Accepting opportunities: Viscaya editorial shoot

We finally had an uneventful travel to a destination, if you consider uneventful arriving at the right airport on time for agent ticketing, getting seated next to my 11-year-old instead of across the plane, and being given Group One boarding (which for stowing carry on luggage is absolutely essential). I noted as Chi struggled with an open bag of extra items that I might need to be more conscientious of her packing methods. This was made more clear as I observed her slightly stained jeans and her spare pair of too short jeans dangling out of her bag. And it was confirmed when the bag exploded inside the TSA scanner and blocked the conveyer belt’s rollers from spinning. I might have been a bit snappy about the whole thing, hurrying the poor girl along with orders she hardly had time to process before I spat the next. In true Chi fashion, though, she took it all in stride and didn’t bother to contain her bubbling excitement about the trip.

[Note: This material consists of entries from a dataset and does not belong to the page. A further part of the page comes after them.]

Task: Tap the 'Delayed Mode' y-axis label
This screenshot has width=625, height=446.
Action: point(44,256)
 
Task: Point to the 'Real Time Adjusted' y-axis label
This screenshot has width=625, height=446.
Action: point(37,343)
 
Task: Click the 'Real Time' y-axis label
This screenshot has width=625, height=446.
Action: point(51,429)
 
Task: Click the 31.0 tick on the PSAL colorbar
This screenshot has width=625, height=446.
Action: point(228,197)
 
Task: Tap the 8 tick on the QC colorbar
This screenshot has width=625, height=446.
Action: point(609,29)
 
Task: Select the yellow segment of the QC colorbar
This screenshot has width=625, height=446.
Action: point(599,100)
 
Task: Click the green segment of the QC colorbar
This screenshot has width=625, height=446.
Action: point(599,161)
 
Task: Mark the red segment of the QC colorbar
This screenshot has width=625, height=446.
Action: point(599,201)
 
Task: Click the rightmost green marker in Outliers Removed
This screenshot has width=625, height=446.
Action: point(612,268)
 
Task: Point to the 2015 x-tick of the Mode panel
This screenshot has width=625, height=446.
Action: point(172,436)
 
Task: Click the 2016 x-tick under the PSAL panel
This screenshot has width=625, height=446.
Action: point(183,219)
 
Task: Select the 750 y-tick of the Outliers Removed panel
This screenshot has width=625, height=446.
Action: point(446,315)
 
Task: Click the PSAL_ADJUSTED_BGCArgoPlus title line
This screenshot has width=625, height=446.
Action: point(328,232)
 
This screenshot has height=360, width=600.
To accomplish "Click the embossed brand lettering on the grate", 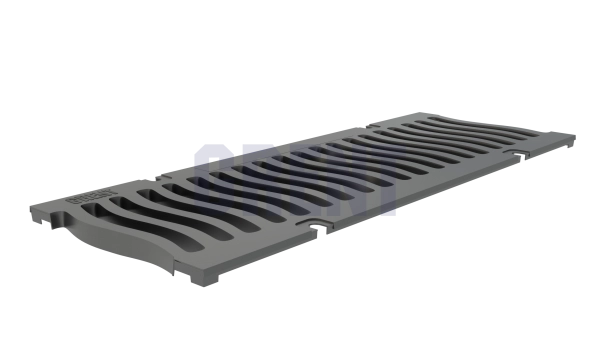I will [79, 199].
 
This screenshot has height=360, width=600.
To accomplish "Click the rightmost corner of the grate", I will [575, 132].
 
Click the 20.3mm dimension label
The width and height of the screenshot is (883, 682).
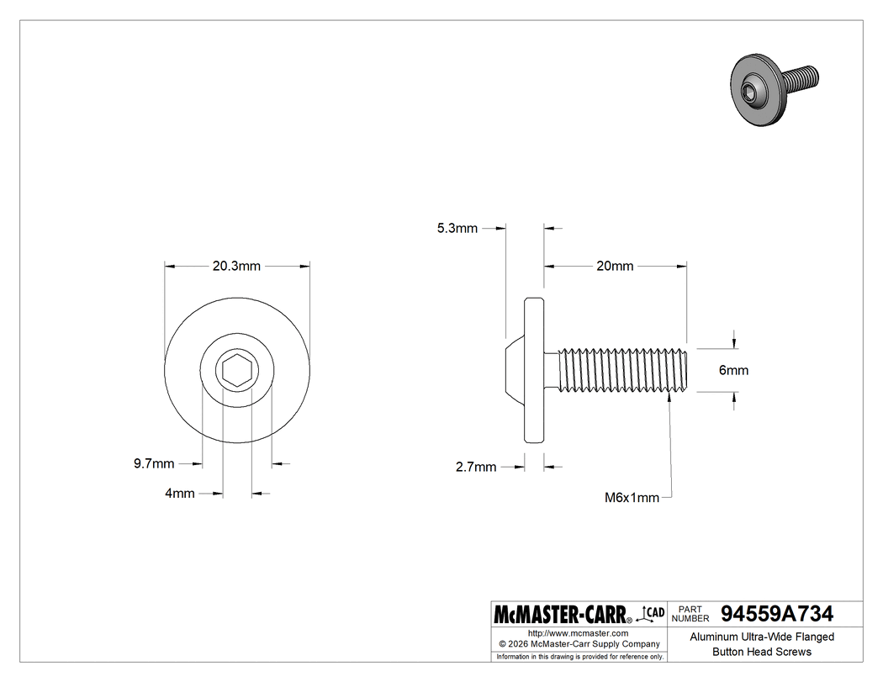(x=236, y=266)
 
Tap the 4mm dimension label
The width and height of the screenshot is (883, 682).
(x=179, y=494)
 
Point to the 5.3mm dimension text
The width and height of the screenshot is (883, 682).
(x=457, y=228)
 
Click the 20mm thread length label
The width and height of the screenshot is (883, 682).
(x=615, y=266)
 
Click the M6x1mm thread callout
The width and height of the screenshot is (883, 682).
(x=632, y=497)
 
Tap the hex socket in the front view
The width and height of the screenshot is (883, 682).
(x=236, y=370)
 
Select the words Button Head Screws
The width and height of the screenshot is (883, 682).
(x=762, y=652)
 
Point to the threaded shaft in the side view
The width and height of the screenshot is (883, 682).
(x=622, y=370)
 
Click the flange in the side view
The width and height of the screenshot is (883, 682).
(x=535, y=370)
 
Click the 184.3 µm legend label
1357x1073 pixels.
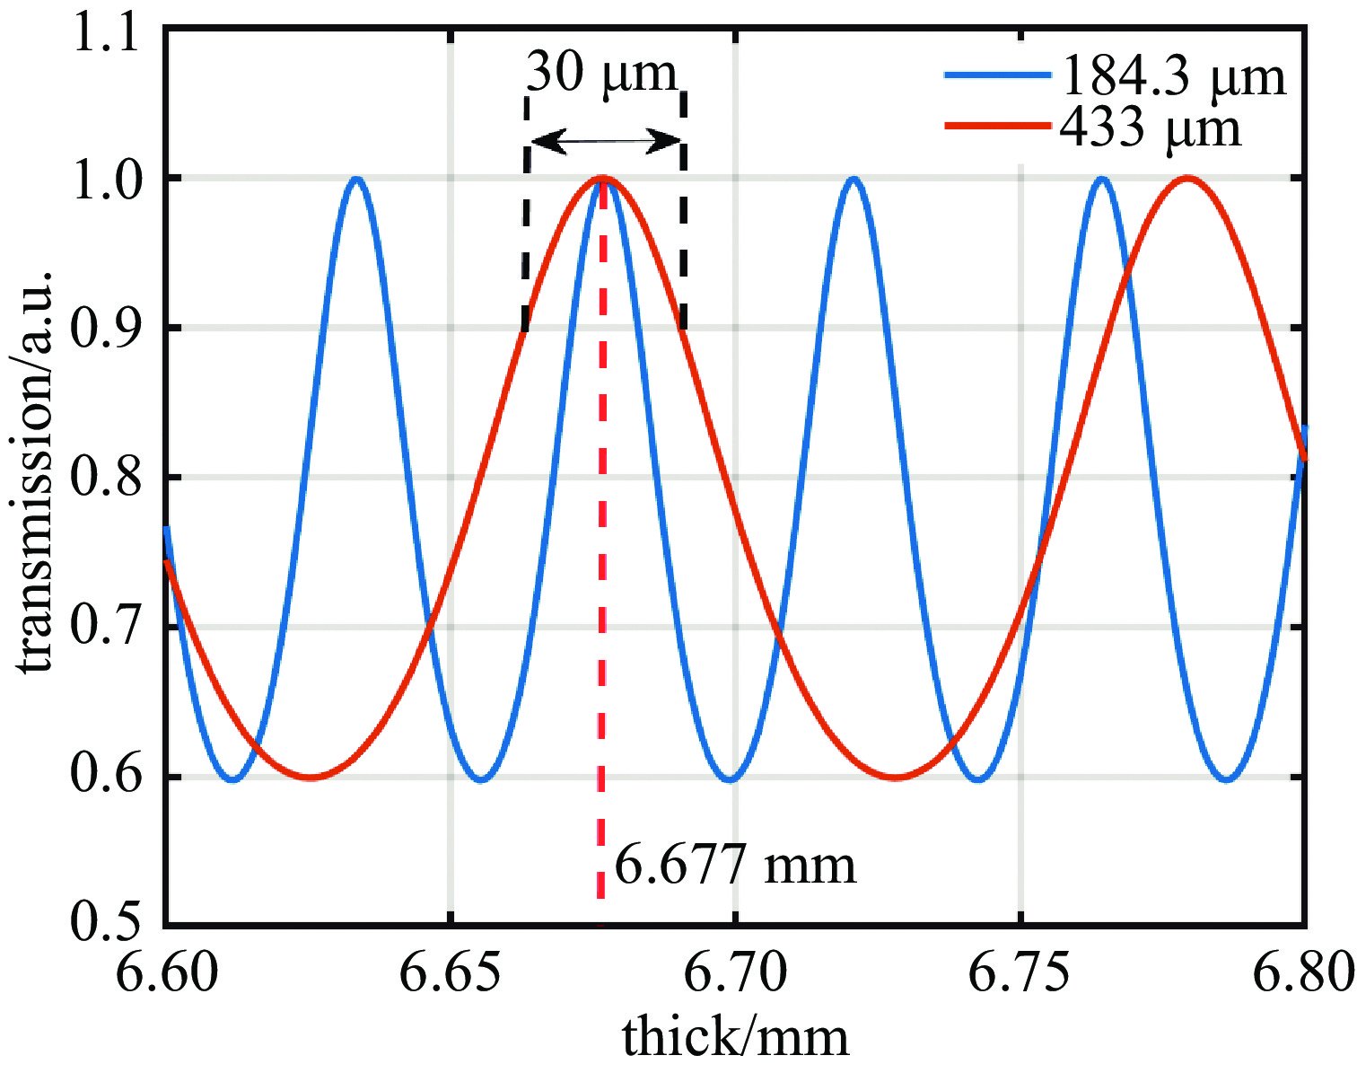[x=1173, y=77]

I learned quickly that sitting behind the bulk head is not ideal. There’s no space to stow the things too personal and important to put in an overhead compartment – one I can hardly reach without precariously leaning forward, stretching out my arms, and standing on a seat on tip toes. It is also not ideal to pack all of the diapers and wipes needed for a non-stop trip with a toddler in a bag not kept in close proximity. [oh my goodness, the smells that child can create!] Despite this inconvenient lack of storage, the good thing about this particular row of seats is that it offers ample leg room. Certainly, I don’t have need to stretch far, but I could let Ri toddle between Chi and I as she pulled out magazines to mumble-”read” before releasing them to the floor and then opened barf bags to moan and hum into. She also made frien-emies of the first class flight attendant as she insisted on playing peek-a-boo with the drawn curtain separating us coach flyers from the more important passengers.
 

Ri updown hotel

Chi sat at the window, watching endless clouds appear and disappear, and searching for land as the plane climbed into the air and descended back to land. A smile cemented itself to her face. It grew bigger when the attendant gifted us headphones for watching the in-flight television. It didn’t waiver when she fought with Ri who tenaciously attacked the cords and yanked them out of the socket repeatedly so as to make enjoying the program impossible.

We arrived with little incident to Miami International, one of the largest airports I’ve ever had the displeasure of walking through to reach the exit. It took us nearly half an hour to reach the rental car shuttle to our off-site service (awesomely located two minutes from our hotel). Outside, the temperatures overpowered our winter-weary bodies. Heat – glorious heat – at last! And… humidity, I noted with dismay as my flat ironed hair drew in tight to my scalp.

Once in our rental – a lovely Volkswagen with ultra powerful breaks that rocked us to stillness with the lightest of taps – we ventured to the hotel, checked in early, and perused the brochures from the lobby for adventure.

After reading several awful reviews of disgruntled travelers, we decided against two local marine and land animal attractions.  I just couldn’t justify paying out money for places where past visitors reported ill-treated living creatures haphazardly placed about the parks for us to gawk at.  I’m no PETA fanatic, but I don’t want to contribute to abuse by pretending I accept mediocre owners mishandling their charges for a quick payload.  Remember that circus with the dog relentlessly biting the pony it was placed on?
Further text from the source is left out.